I don't see credentials exception.
- When I searched the accessKey in Users(under IAM), I realized its not assigned to any user.
After reading all docs, I created two users. One under a group which I created, another without a group.
I used accessKey of those users and still I'm not able to uploaded image to S3.

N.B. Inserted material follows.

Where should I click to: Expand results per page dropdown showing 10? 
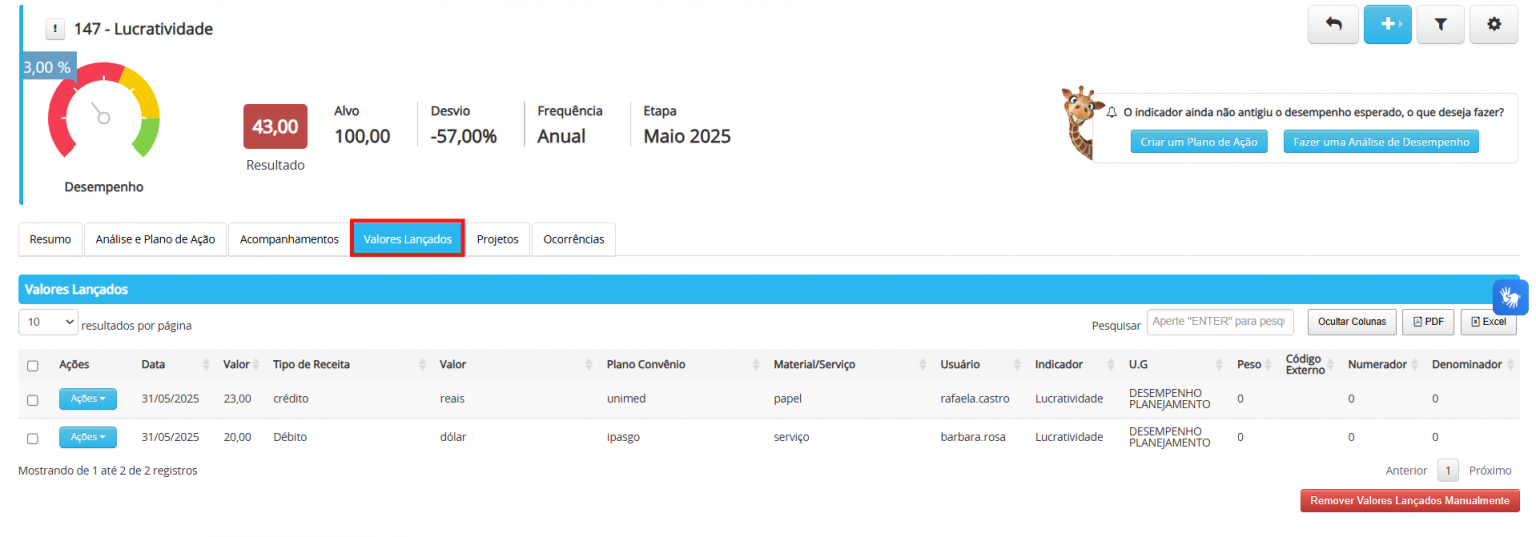coord(48,322)
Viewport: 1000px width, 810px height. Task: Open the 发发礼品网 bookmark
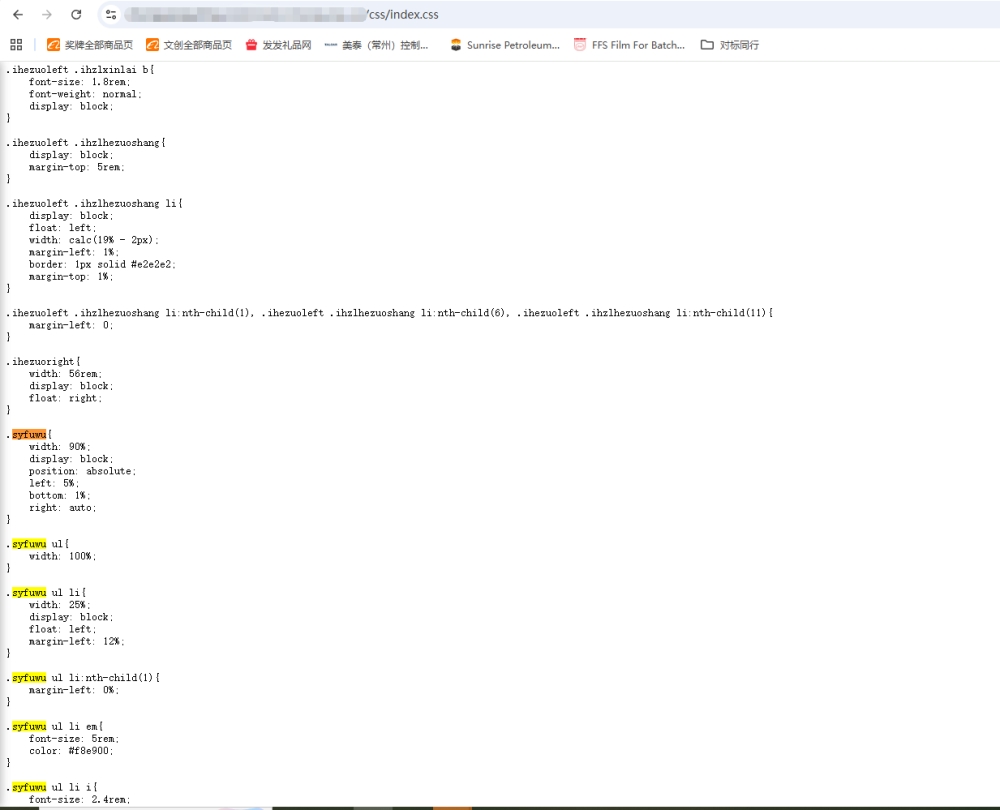point(279,45)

This is how my bucket policy looks like After creating the two users
{
"Version": "2012-10-17",
"Id": "Policy1",
"Statement": [
{
"Sid": "Stmt1",
"Effect": "Allow",
"Principal": {
"AWS": "arn:aws:iam::someNumnber:user/username"
},
"Action": "s3:*",
"Resource": "arn:aws:s3:::bucketName"
}
]
}
Before creating two users (and the following set up was in place when localhost successfully uploads image to S3)
{
"Version": "2012-10-17",
"Id": "Policy15",
"Statement": [
{
"Sid": "Stmt1",
"Effect": "Allow",
"Principal": "*",
"Action": "s3:*",
"Resource": [
"arn:aws:s3:::bcktName",
"arn:aws:s3:::bcktName/*"
]
}
]
}
I'm totally struck on this issue for 4 evenings. Please help me. I don't use boto or any other stuff. Its a straight forward war file uploaded to tomcat, which has to upload images to S3. It works in localhost, but not in S3.
PS: This is how my CORS configuration look
<?xml version="1.0" encoding="UTF-8"?>
<CORSConfiguration xmlns="http://s3.amazonaws.com/doc/2006-03-01/">
<CORSRule>
<AllowedOrigin>*</AllowedOrigin>
<AllowedMethod>GET</AllowedMethod>
<AllowedMethod>POST</AllowedMethod>
<MaxAgeSeconds>20000</MaxAgeSeconds>
<ExposeHeader>ETag</ExposeHeader>
<ExposeHeader>x-amz-server-side-encryption</ExposeHeader>
<ExposeHeader>x-amz-request-id</ExposeHeader>
<ExposeHeader>x-amz-id-2</ExposeHeader>
<AllowedHeader>*</AllowedHeader>
</CORSRule>
</CORSConfiguration>
PS 2:
Should I do anything in Access Control list? As of now, I see the owner account is same as username of my entire AWS. I think The access key and secret key that works from local also related to owner account.